Data records:
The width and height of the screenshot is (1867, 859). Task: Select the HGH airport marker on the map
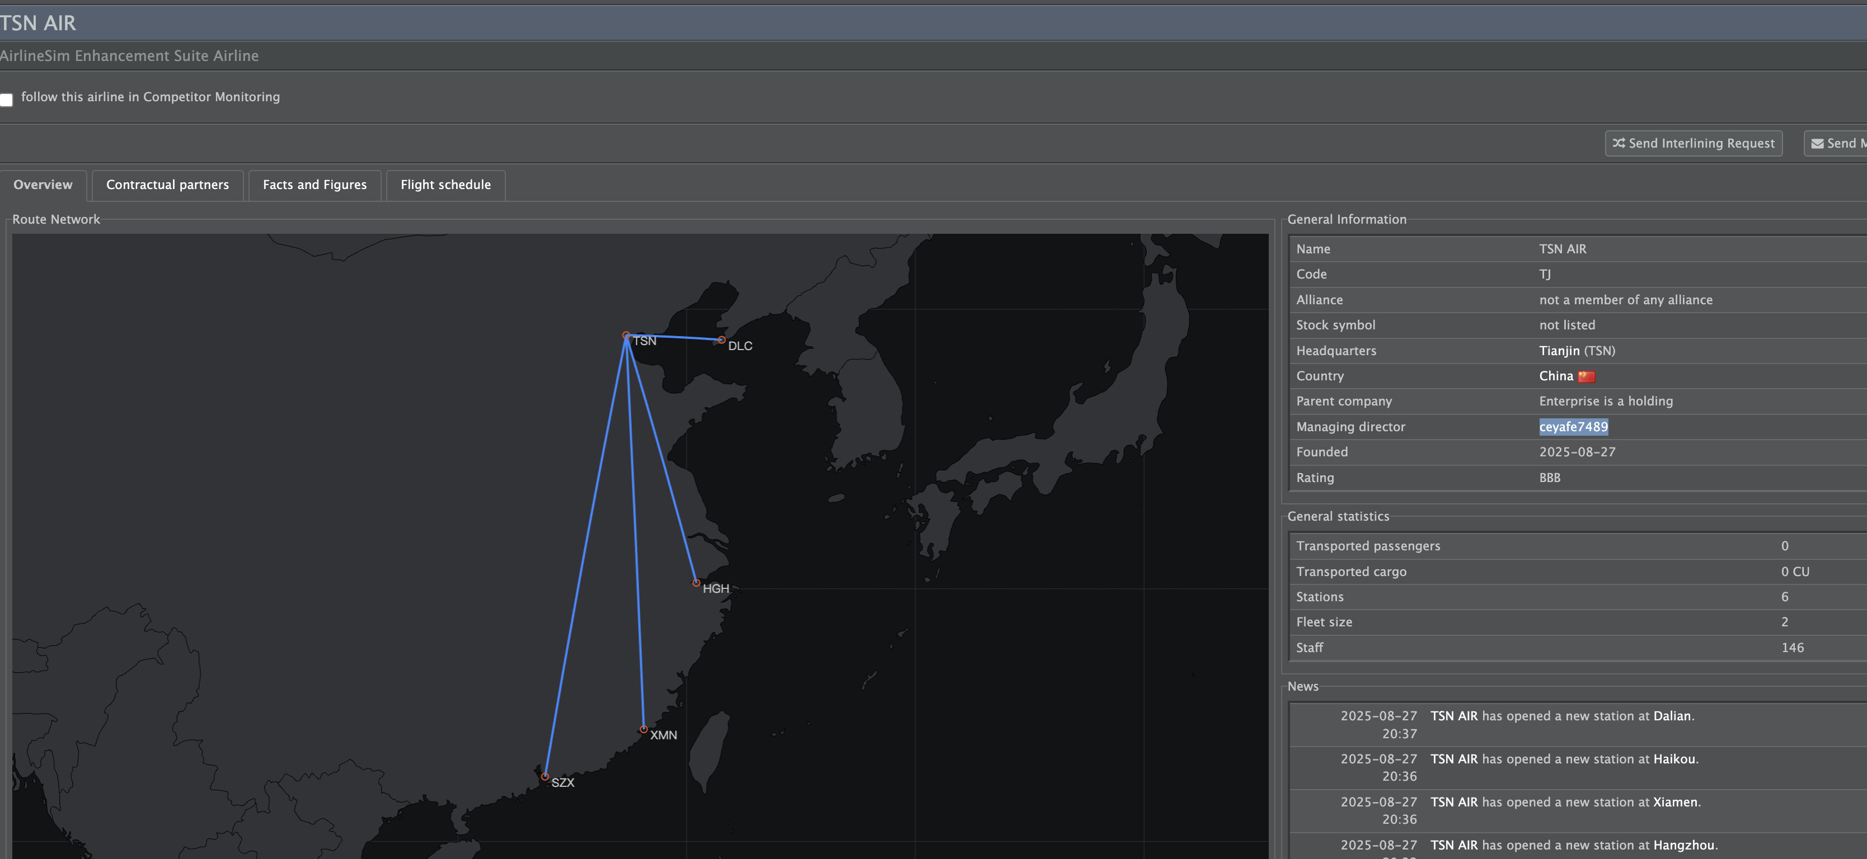point(696,583)
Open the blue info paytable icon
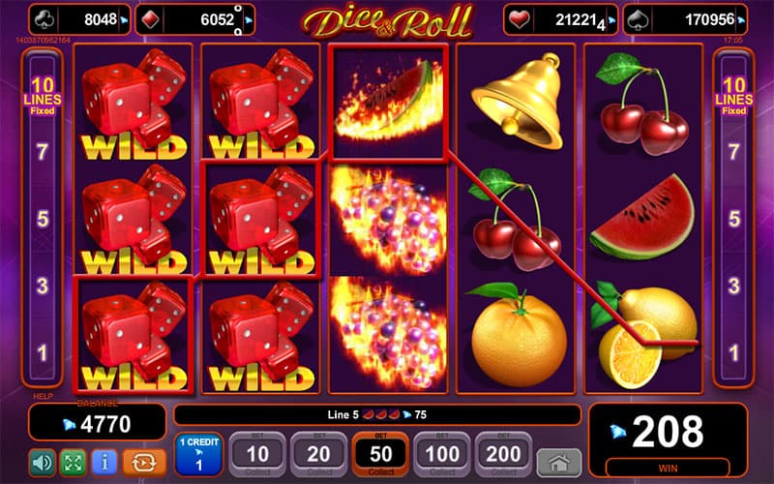Screen dimensions: 774x484 click(104, 463)
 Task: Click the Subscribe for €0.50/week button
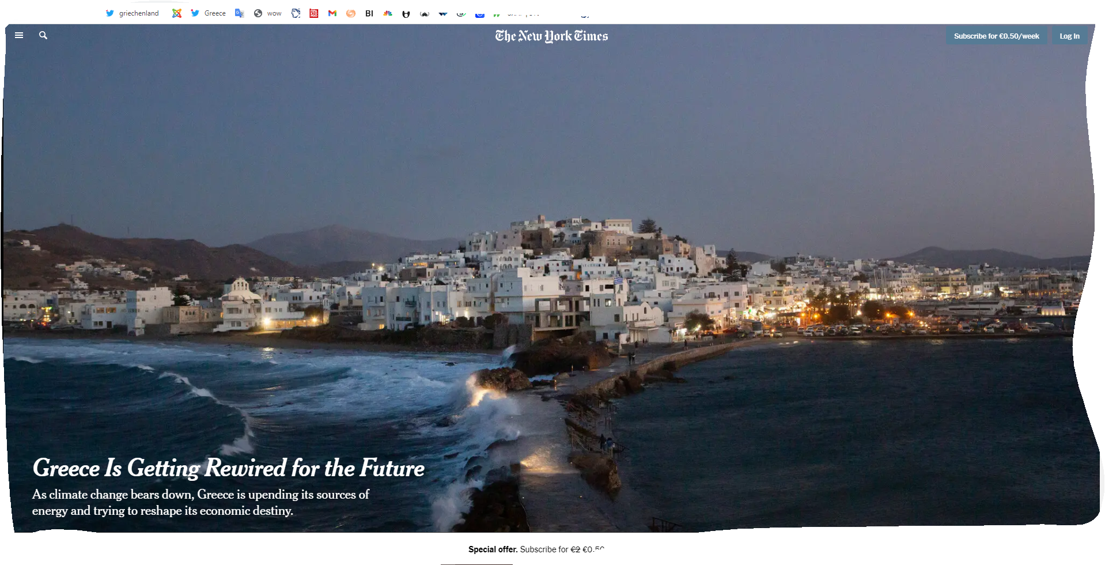click(996, 35)
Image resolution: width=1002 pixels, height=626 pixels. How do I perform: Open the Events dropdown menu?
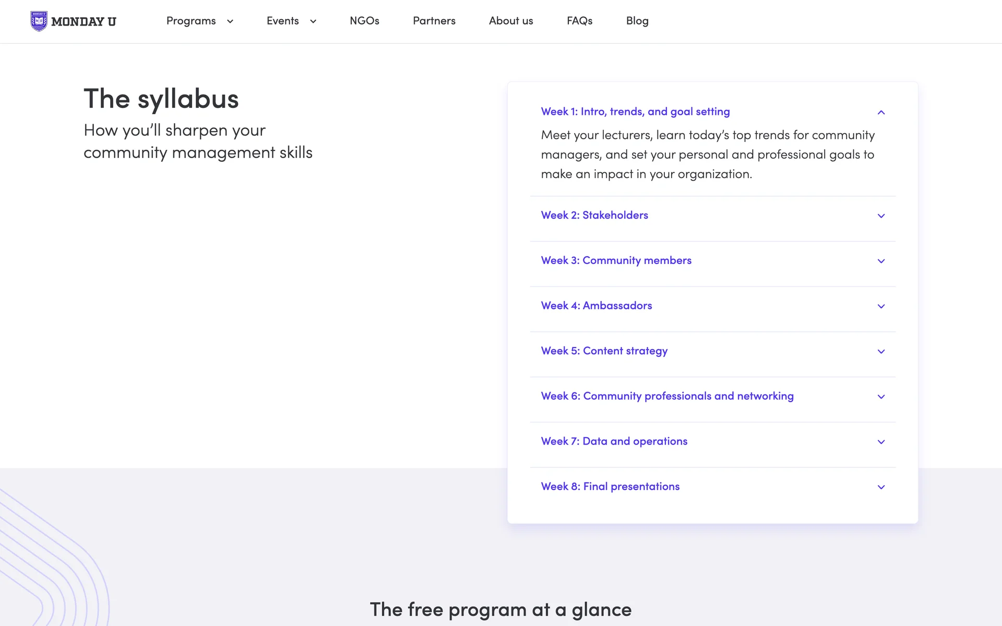(x=291, y=21)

**TASK OBJECTIVE:**
Rewrite every row with "Open" changed to "Show", keeping all else the same. Leave the pictures out.

**CORRECT OUTPUT:**
The width and height of the screenshot is (1867, 859). Task: Select the HGH airport marker on the map
point(696,583)
Show the blue info paytable icon
Screen dimensions: 774x484 click(104, 463)
 Task: Click the Subscribe for €0.50/week button
click(996, 35)
Image resolution: width=1002 pixels, height=626 pixels. How do I perform: Show the Events dropdown menu?
(x=291, y=21)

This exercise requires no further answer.